Não sou só um núcleo, um simples ser,
Sou um verso que o mundo veio escrever.
Antes do berro, no silêncio uterino,
Jazia o fado, um destino divino.
O tempo-espaço, primeira masmorra,
Que liberta a alma e a segura por fora.
Dois seres, um laço, um íntimo desvelo,
Plantaram em mim o futuro no efémero.
Depois veio o mundo, com seus muitos braços,
Normas, culturas, risos e embaraços.
A educação, tecedora de grilhões,
Moldou meus contornos, cosendo opiniões.
Sou Geografia, sou História e Arte,
Sou um mapa de sinais a abrir-se em parte.
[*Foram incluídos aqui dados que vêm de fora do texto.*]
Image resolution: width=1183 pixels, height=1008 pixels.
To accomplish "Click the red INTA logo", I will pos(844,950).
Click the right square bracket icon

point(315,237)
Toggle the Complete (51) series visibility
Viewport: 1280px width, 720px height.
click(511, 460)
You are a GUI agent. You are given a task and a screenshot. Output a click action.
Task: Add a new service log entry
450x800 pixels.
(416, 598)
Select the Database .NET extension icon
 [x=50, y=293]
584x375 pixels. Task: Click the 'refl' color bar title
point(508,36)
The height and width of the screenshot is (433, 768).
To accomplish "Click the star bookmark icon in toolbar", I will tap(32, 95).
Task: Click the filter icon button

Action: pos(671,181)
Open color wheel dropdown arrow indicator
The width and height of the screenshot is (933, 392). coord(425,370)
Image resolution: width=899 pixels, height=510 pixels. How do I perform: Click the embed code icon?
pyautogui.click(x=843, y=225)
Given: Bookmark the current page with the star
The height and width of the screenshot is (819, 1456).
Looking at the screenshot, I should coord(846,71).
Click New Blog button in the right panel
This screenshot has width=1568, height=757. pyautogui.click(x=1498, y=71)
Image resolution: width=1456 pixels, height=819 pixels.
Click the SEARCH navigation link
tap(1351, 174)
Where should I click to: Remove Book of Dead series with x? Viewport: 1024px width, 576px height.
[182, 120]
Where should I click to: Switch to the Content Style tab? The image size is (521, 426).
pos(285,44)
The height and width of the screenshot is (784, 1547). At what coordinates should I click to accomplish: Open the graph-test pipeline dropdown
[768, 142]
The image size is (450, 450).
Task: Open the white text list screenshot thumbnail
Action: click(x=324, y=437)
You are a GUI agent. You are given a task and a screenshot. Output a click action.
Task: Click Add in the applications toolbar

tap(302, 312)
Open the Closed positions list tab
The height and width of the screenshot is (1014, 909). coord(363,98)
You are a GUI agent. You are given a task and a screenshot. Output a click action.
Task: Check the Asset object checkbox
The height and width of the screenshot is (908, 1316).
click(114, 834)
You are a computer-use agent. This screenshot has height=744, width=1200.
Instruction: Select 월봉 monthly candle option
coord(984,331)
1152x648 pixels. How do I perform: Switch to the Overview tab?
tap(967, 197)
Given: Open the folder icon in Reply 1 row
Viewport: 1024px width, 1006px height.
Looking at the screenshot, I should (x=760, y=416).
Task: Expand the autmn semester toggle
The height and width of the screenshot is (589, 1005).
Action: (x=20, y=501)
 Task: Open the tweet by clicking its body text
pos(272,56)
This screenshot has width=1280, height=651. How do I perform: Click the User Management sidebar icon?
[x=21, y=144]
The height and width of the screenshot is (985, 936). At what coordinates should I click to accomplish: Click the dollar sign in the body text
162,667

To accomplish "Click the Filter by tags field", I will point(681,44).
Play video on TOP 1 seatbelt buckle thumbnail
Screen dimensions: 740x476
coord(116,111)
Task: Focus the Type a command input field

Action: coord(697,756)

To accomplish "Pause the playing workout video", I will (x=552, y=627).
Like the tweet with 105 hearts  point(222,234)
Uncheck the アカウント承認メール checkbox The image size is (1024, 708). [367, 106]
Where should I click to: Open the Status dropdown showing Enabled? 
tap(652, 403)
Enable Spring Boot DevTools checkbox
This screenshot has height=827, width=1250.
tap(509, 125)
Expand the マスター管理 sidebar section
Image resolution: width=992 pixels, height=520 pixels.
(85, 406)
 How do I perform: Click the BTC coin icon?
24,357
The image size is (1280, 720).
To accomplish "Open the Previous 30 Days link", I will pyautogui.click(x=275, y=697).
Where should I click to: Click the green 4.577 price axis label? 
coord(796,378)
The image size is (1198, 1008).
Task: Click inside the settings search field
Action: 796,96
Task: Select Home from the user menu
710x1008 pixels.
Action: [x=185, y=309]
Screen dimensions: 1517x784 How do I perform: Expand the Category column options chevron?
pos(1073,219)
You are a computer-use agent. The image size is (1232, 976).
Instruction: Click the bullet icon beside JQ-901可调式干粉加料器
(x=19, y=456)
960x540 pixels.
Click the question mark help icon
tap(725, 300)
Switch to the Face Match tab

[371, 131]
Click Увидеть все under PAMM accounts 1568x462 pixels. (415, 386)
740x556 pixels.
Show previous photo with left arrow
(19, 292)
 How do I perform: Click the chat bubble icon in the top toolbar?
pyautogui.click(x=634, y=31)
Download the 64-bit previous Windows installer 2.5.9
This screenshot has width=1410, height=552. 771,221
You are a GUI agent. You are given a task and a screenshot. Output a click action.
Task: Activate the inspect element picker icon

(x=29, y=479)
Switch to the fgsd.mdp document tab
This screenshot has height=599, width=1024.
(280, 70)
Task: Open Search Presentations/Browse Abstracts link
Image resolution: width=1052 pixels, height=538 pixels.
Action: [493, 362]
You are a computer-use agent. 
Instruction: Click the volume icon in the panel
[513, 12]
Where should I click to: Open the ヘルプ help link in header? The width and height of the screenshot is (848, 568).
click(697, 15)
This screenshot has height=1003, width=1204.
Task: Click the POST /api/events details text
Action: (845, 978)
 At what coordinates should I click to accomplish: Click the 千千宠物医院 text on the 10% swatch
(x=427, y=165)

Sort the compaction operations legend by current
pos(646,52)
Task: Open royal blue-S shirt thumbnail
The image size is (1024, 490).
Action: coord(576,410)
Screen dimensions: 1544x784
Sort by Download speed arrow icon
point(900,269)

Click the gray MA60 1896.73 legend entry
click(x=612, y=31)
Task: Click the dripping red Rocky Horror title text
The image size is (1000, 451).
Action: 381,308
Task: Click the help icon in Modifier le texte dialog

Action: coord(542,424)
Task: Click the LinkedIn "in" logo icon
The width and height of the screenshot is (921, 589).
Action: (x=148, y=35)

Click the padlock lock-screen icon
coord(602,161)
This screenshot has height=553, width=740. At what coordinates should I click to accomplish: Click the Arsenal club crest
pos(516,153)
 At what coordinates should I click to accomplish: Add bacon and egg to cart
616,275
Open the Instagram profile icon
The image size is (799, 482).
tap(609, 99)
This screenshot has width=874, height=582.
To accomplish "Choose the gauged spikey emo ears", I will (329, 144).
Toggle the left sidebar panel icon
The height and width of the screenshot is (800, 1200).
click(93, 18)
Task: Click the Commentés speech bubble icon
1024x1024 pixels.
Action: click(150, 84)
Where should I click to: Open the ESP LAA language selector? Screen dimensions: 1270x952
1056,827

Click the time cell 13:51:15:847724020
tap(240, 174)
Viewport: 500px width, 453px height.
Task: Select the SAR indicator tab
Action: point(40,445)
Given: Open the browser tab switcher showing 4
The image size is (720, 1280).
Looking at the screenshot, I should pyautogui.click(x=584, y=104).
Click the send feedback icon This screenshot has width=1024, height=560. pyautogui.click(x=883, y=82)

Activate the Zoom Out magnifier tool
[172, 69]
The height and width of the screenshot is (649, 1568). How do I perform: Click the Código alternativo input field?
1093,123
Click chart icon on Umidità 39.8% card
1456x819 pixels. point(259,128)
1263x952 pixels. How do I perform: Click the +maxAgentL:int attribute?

Sou Filosofia, sou Política e Mística,
Uma teia de campos que me classifica.
Leio os sinais de trânsito do enquadramento,
As barreiras do corpo, do social lamento.
E aprendi que não basta a inteligência pura,
É preciso esperteza na seara escura.
Para ser a onda que do mar se ergueu,
A rosa única que o jardim teceu.
Há uma tensão no que é tido por normal,
No aceitável, no posto no jornal.
Quem questiona, na margem fica,
Mas sem margem, o centro nada significa.
É no conflito, por mais que doa,
Que a vida avança, que a alma brota e voa.
Não se confunda a Alma com a paisagem,
Não se reduza o Eu a uma miragem.
Que o Ego sozinho é grão de areia fina,
Que o vento leva e nada determina.
A verdadeira essência, sabedoria antiga,
É partir do Eu, mas rumo ao divino
Do Nós, da comunidade, do chão compartilhado,
Onde o ser é Pessoa, em amor entrelaçado.
E assim se forma, na luz e na sombra,
A Pegada do Tempo que me assombra.
Sou eu mesmo e o outro, circunstância e vontade,
Na vastidão do ser, buscando a liberdade.